The lift transfers out of distribution. The same policy improves substantially over baseline and essentially matches the accuracy it reaches when QuALITY is included in the training mix. The model has learned how to take useful notes and amortize reasoning in a token-efficient manner, not domain-specific heuristics or knowledge. This allows Neural Cheat-Sheets to plug into a general Contextbase or natural language memory, where new document genres arrive constantly and per-domain retraining is not an option.

Why This Matters

What might Neural Cheat-Sheets look like in production? It would mean a general-purpose context model can be co-trained with a downstream use in mind, and deployed as a middle layer between an enterprise’s operations (which take place on Slack, an ERP, or GitHub) and agents that need this context. In our experiments, the downstream use was answering multiple-choice questions about the documents. In production this looks more like outputting high-quality context that agents use when making PRs, designing slide decks, and reviewing redlines.

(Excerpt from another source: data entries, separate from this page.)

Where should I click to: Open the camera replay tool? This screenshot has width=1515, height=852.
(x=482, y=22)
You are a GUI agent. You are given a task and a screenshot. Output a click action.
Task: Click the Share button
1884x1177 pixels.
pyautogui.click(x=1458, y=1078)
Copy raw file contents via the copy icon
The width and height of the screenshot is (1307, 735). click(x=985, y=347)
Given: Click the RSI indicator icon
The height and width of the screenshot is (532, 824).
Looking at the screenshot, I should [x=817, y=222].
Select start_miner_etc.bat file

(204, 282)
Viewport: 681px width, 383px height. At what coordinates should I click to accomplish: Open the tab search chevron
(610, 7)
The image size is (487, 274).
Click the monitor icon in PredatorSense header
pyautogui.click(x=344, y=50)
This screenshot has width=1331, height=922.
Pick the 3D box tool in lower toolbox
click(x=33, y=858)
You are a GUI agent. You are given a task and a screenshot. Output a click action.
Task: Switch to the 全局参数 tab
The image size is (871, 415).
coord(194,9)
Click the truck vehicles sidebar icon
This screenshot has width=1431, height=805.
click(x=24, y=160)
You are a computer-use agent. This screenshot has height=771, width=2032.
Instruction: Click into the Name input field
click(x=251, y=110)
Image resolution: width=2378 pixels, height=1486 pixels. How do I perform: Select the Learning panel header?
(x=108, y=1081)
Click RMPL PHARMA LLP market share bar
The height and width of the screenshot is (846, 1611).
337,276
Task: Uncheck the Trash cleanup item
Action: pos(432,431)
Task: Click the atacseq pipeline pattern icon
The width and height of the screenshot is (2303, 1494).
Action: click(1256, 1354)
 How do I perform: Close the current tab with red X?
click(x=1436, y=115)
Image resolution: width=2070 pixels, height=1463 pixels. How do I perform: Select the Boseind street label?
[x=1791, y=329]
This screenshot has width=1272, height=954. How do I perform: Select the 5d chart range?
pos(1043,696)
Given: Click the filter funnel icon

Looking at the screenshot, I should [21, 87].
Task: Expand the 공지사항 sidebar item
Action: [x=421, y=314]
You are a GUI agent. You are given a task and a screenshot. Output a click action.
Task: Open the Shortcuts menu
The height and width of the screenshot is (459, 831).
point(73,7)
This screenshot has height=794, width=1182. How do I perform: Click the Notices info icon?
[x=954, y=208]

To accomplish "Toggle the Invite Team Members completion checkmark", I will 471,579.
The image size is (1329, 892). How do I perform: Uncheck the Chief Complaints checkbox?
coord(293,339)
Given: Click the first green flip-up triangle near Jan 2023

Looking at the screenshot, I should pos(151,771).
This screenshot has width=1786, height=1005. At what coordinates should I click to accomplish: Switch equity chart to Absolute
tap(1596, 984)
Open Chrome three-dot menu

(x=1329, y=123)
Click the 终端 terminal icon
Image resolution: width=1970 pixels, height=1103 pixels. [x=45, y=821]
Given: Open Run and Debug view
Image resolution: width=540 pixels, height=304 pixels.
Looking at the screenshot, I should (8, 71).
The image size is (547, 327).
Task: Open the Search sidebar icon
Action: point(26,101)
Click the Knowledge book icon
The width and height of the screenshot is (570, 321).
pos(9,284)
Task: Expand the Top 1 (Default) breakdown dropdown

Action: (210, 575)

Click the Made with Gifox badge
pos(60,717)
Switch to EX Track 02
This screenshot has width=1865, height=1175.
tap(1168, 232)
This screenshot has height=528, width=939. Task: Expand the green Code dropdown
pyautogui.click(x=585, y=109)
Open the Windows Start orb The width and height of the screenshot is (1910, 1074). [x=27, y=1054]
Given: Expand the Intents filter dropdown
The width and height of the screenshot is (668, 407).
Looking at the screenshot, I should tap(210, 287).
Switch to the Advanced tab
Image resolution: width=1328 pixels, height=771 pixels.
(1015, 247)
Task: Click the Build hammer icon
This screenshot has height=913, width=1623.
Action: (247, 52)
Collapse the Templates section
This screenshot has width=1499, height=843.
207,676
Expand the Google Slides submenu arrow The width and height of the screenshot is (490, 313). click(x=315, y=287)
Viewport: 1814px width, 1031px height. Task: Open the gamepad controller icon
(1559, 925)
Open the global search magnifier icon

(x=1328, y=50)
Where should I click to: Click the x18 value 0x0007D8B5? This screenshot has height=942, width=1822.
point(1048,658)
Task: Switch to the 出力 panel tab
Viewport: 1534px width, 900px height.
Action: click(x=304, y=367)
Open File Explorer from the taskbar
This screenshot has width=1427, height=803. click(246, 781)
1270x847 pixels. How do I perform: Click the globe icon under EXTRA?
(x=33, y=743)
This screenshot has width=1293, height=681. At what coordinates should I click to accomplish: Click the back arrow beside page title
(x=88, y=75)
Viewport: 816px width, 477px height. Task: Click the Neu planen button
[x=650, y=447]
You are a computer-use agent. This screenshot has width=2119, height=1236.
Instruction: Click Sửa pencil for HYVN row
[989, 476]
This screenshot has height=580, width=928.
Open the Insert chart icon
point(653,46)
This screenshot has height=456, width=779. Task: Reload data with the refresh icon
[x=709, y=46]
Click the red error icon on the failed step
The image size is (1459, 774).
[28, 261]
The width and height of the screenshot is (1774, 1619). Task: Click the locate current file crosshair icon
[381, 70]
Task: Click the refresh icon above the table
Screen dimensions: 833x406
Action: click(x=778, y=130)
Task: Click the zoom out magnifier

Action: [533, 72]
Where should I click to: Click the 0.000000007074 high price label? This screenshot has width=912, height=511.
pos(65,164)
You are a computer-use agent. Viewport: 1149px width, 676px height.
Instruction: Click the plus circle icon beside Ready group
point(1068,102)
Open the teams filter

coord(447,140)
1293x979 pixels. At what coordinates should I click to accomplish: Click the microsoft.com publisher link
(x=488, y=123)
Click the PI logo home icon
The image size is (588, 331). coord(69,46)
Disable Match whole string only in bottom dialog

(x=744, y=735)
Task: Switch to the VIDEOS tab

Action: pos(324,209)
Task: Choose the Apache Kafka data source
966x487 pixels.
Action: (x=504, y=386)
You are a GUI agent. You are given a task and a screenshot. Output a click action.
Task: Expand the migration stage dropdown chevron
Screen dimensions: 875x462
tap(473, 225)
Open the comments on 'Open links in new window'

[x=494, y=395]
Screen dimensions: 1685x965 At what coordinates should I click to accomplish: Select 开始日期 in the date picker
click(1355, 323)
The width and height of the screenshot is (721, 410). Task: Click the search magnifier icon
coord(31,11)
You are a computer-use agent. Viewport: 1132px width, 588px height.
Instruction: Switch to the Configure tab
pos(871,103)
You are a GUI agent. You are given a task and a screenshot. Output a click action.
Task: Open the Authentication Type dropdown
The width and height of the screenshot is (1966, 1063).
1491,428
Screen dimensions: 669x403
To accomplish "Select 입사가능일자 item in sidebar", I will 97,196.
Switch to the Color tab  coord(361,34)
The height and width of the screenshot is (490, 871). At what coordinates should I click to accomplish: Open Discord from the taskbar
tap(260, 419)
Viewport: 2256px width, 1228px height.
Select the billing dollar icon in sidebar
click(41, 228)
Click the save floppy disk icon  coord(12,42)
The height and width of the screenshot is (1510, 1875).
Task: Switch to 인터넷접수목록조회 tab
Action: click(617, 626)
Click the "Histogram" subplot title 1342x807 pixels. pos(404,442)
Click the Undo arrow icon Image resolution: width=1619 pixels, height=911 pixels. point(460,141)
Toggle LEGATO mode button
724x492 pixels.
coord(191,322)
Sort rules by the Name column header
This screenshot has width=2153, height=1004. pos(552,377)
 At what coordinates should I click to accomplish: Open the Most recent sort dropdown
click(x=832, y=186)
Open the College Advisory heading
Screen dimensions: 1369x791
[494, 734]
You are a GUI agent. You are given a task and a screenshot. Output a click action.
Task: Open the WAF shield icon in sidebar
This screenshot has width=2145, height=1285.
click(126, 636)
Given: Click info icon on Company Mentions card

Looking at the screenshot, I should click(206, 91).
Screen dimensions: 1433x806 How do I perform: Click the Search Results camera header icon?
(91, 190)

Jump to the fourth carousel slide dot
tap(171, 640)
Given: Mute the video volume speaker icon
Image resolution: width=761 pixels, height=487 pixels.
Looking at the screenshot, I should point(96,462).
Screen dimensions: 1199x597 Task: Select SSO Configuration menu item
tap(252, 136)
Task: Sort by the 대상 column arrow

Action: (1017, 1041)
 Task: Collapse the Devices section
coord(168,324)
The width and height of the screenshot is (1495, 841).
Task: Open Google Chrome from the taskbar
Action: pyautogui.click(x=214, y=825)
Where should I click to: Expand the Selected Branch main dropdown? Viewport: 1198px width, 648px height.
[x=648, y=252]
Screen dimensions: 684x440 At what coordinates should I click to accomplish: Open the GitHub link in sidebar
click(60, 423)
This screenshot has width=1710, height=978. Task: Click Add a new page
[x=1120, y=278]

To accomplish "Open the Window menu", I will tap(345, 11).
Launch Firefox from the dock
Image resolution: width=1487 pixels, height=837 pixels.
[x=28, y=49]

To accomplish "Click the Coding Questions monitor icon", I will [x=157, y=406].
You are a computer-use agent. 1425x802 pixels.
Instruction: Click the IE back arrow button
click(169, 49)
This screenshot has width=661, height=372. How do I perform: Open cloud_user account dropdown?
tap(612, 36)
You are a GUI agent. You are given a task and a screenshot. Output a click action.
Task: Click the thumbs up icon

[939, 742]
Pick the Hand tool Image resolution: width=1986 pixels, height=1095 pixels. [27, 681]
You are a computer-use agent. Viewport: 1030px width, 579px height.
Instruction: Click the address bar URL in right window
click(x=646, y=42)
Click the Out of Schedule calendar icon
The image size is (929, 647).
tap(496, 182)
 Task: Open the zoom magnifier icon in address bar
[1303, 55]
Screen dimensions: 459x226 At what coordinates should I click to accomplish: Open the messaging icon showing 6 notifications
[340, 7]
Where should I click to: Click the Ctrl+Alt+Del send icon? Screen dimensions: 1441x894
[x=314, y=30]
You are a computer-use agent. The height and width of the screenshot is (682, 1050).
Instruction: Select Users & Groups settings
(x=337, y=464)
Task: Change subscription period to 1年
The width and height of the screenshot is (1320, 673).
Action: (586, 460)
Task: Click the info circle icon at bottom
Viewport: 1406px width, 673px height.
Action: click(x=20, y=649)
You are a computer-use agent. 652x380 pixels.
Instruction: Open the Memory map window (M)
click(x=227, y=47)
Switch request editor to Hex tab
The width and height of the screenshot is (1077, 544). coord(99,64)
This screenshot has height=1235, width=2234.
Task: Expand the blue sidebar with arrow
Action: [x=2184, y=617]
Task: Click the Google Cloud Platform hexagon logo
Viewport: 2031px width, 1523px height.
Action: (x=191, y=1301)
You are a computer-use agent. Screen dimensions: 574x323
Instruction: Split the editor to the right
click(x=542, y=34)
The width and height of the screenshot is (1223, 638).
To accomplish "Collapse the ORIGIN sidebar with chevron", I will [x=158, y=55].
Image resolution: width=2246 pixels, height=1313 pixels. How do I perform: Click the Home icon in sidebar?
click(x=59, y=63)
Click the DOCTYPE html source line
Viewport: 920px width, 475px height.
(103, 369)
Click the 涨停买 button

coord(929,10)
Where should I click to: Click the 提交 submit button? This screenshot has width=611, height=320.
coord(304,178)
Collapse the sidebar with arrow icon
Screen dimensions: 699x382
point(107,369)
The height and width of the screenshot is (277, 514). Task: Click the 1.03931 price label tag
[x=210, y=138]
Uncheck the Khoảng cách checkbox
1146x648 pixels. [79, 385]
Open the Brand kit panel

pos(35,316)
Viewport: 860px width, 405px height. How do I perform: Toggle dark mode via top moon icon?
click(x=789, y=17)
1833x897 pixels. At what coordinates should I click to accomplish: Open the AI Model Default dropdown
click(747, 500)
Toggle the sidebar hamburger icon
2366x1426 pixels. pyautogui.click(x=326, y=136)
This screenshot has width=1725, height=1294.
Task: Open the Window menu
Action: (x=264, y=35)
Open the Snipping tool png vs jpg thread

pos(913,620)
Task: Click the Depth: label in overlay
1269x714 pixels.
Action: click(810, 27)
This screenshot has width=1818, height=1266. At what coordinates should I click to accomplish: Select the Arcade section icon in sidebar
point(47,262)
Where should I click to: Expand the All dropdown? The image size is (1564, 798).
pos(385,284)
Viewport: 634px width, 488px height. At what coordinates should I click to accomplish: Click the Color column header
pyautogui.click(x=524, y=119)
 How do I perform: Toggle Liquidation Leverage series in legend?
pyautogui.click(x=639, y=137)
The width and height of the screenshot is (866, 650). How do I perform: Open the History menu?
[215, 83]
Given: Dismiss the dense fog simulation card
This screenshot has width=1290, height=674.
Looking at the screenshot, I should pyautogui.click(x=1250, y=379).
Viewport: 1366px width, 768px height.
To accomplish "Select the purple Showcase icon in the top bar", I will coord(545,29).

Applied Compute works at the nexus of reinforcement learning, context, and enterprise agents. The problem that Neural Cheat-Sheets solve requires a robust RL stack, delicate reward shaping, and a visceral understanding that auditable context is non-negotiable for enterprises in production. An important area for future work involves learning to edit memory stores (Contextbases) in addition to adding to them. Neural-Cheat Sheets append to them, but real memories need to be updated — often in surprisingly subtle ways — as new information comes in and old information becomes stale. A compelling next step would be to understand reward shaping to train for this functionality end to end as well.

References

  • Eyuboglu, S., Ehrlich, R., Arora, S., et al. (2025). Cartridges: Lightweight and General-Purpose Long Context Representations via Self-Study. arXiv:2506.06266
  • Zweiger, A., Fu, X., Guo, H., & Kim, Y. (2026). Fast KV Compaction via Attention Matching. arXiv:2602.16284
  • Li, X. L., & Liang, P. (2021). Prefix-Tuning: Optimizing Continuous Prompts for Generation. ACL 2021. arXiv:2101.00190
  • Cognition AI (2025). DeepWiki: AI docs for any repo. cognition.ai/blog/deepwiki
  • Rush, A. M., Chopra, S., & Weston, J. (2015). A Neural Attention Model for Abstractive Sentence Summarization. EMNLP 2015. arXiv:1509.00685
  • Nallapati, R., Zhou, B., dos Santos, C., Gulçehre, Ç., & Xiang, B. (2016). Abstractive Text Summarization using Sequence-to-Sequence RNNs and Beyond. CoNLL 2016. arXiv:1602.06023
  • Paulus, R., Xiong, C., & Socher, R. (2017). A Deep Reinforced Model for Abstractive Summarization.arXiv:1705.04304
  • Qwen Team (2025). Qwen3 Technical Report. arXiv:2505.09388
  • Pang, R. Y., Parrish, A., Joshi, N., Nangia, N., Phang, J., Chen, A., Padmakumar, V., Ma, J., Thompson, J., He, H., & Bowman, S. R. (2022). QuALITY: Question Answering with Long Input Texts, Yes! NAACL 2022. arXiv:2112.08608
  • Dasigi, P., Lo, K., Beltagy, I., Cohan, A., Smith, N. A., & Gardner, M. (2021). A Dataset of Information-Seeking Questions and Answers Anchored in Research Papers. NAACL 2021. arXiv:2105.03011
  • Adams, L., Busch, F., et al. (2024). LongHealth: A Question Answering Benchmark with Long Clinical Documents. arXiv:2401.14490

Evaluation Details

  • Baselines (accuracy and compaction time / size) for other memory approaches are taken from the Attention Matching repo (Zweiger et al., 2026).
  • The summarization baseline is a model simply prompted to produce a short summary that preserves as much information and key content as possible.
  • For datasets with no accompanying evaluation set, we generate synthetic multiple-choice questions for each document using frontier model APIs.